A word about Brandon’s death… yes, it’s true that he was killed by a malfunctioning prop gun during the apartment scene. But that reel of film was reportedly destroyed by the director. The movie still had several scenes that needed to be filmed, and the director compensated by recycling other scenes with some very interesting effects. For example, when Brandon punches the mirror, it’s actually a double punching the mirror with Brandon’s “reflection” (from another scene) digitally imposed on the glass. Tricks like that are not obvious, and they add a certain otherworldly feel to the movie. It also makes the film feel more fragmented and incomplete (in a good way), leaving more to the imagination. If you’re like me and you hate movies that over-explain everything, the minimalistic presentation of The Crow will be right up your alley.
Lastly, the music. If you were alive & remotely cool in the 90s you’ll love the soundtrack. The Cure, Nine Inch Nails, Rage Against the Machine, Violent Femmes, Stone Temple Pilots, Henry Rollins, the list goes on…
If you’re familiar with the director Alex Proyas, you’ll recognize this as possibly his greatest work (alongside “Dark City”, “Garage Days” and some great, surreal music videos like Sting “All This Time”). The feel of The Crow is also reminiscent of director Frank Miller’s work (“The Spirit”, “Sin City”). And although I haven’t seen it, I’ve heard the Batman film “Dark Knight” pays tribute to this film, particularly Heath Ledger’s Joker who is hauntingly close to Brandon Lee’s character.
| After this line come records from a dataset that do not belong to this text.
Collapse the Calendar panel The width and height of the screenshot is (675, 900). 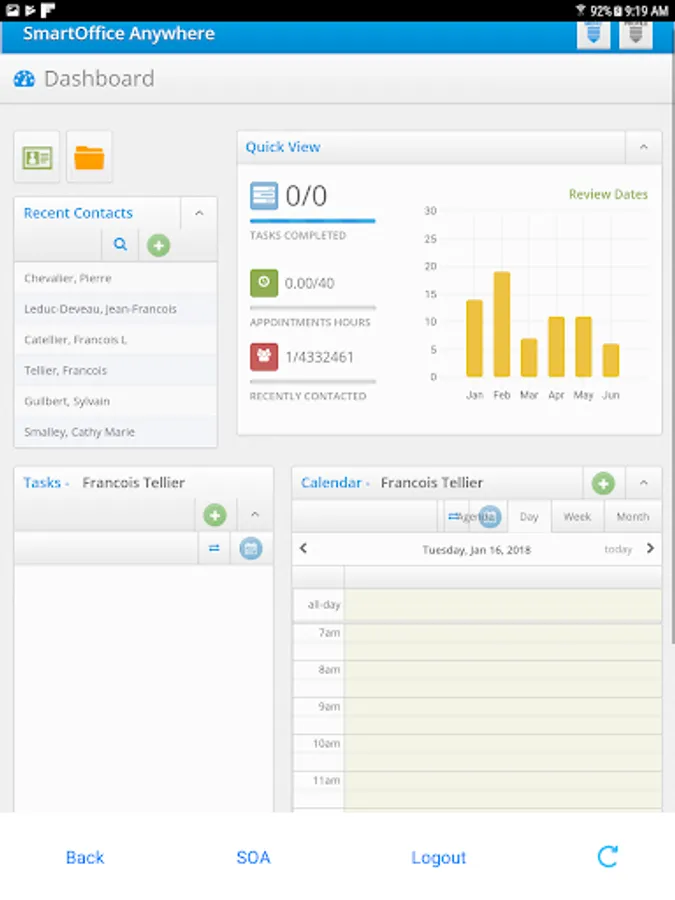[643, 483]

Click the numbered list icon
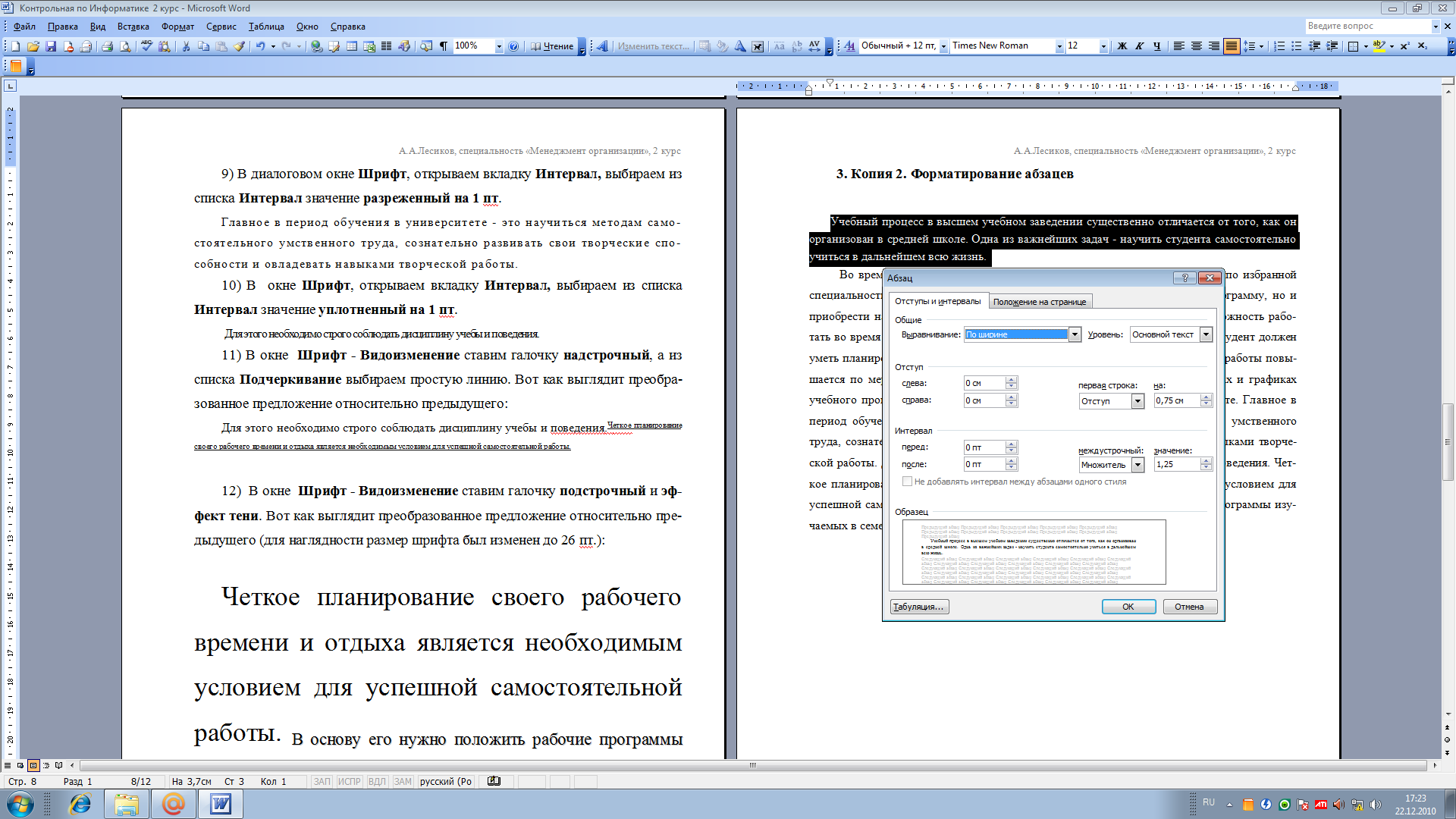pos(1282,46)
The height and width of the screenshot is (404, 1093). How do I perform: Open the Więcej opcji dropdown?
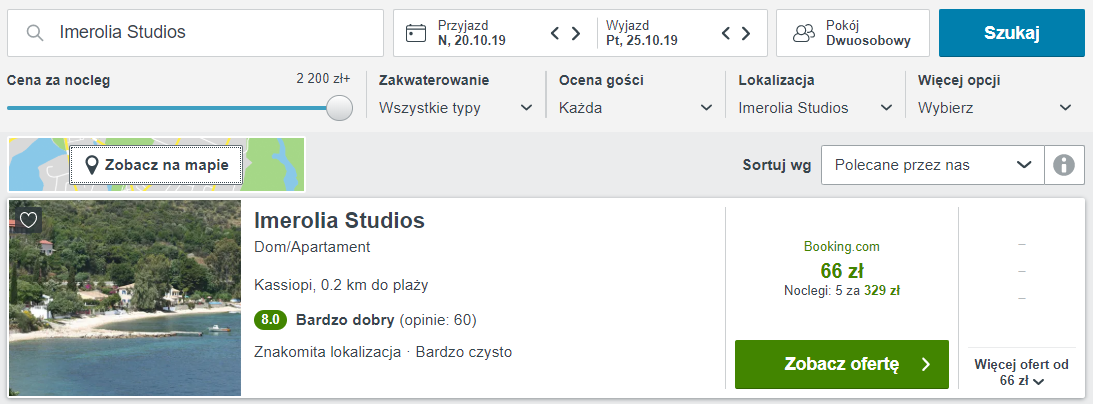click(995, 108)
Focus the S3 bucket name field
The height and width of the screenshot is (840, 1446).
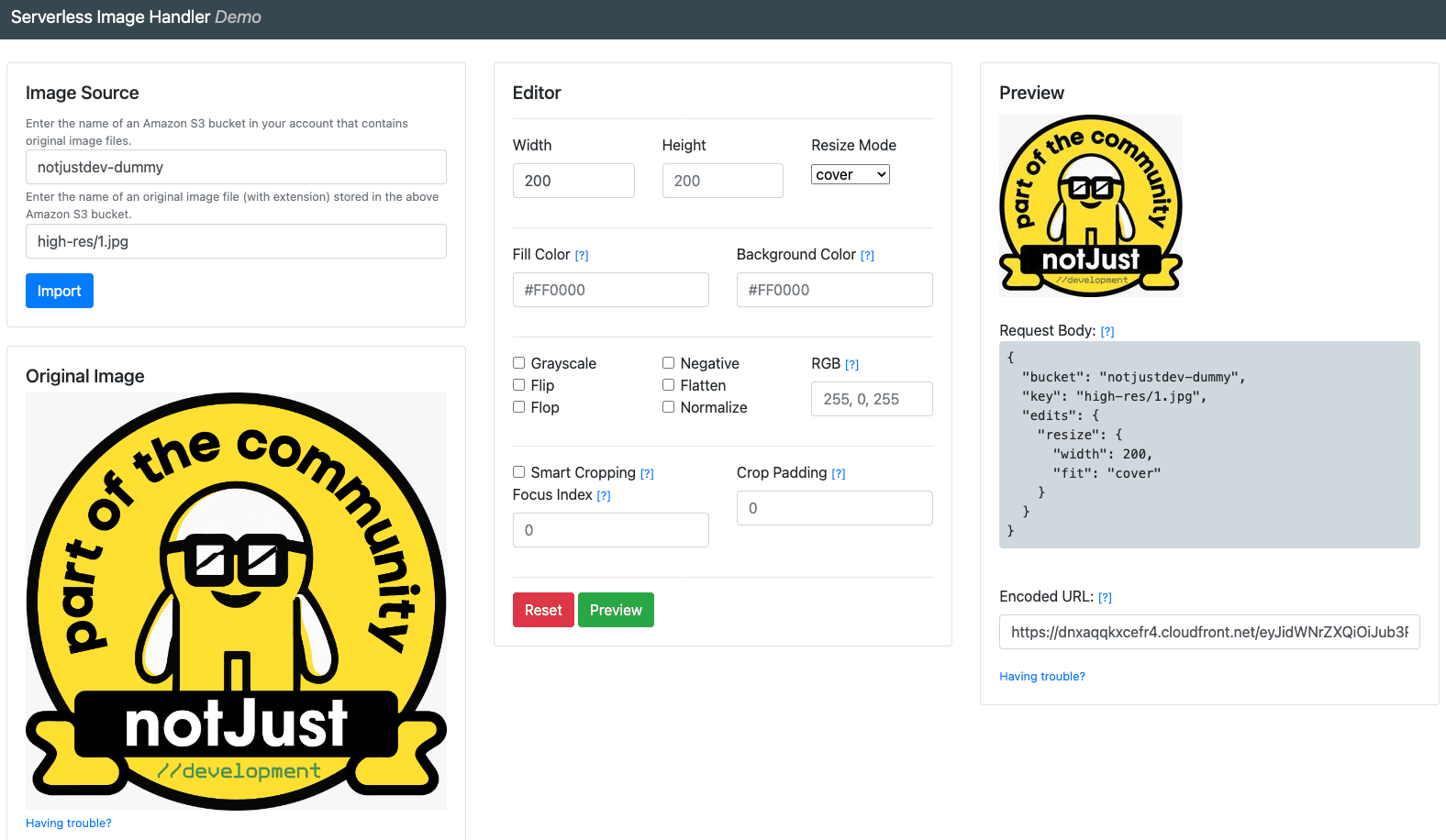point(236,167)
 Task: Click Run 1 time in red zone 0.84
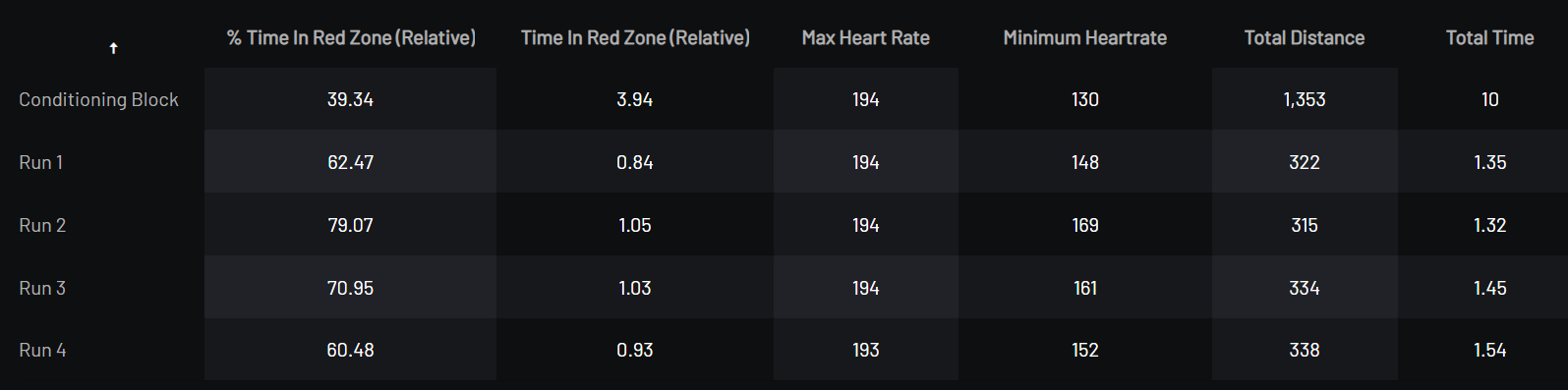point(635,162)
If you like artsy movies, this fits right in, reminding me of Jean Pierre Jeunet (“City of Lost Children”, “Delicatessen”) and the darker side of Tim Burton (“Sweeny Todd”). Maybe there’s even a bit of “Blade Runner” thrown in.
If you get a chance, see The Crow on a rainy night with all the lights off. Lose yourself in the mood, the music and the memory of Brandon, the greatest star who never was. Halloween is coming up, so get your favourite Crow costume ready. If you live in a sheltered town like mine, chances are nobody will recognize who you’re supposed to be. Although quite a few people think I’m Edward Scissorhands who is also pretty cool, so whatever…
Original Language en
Runtime 1 hr 42 min (102 min), 1 hr 37 min (97 min) (Australia), 1 hr 38 min (98 min) (cut) (Germany)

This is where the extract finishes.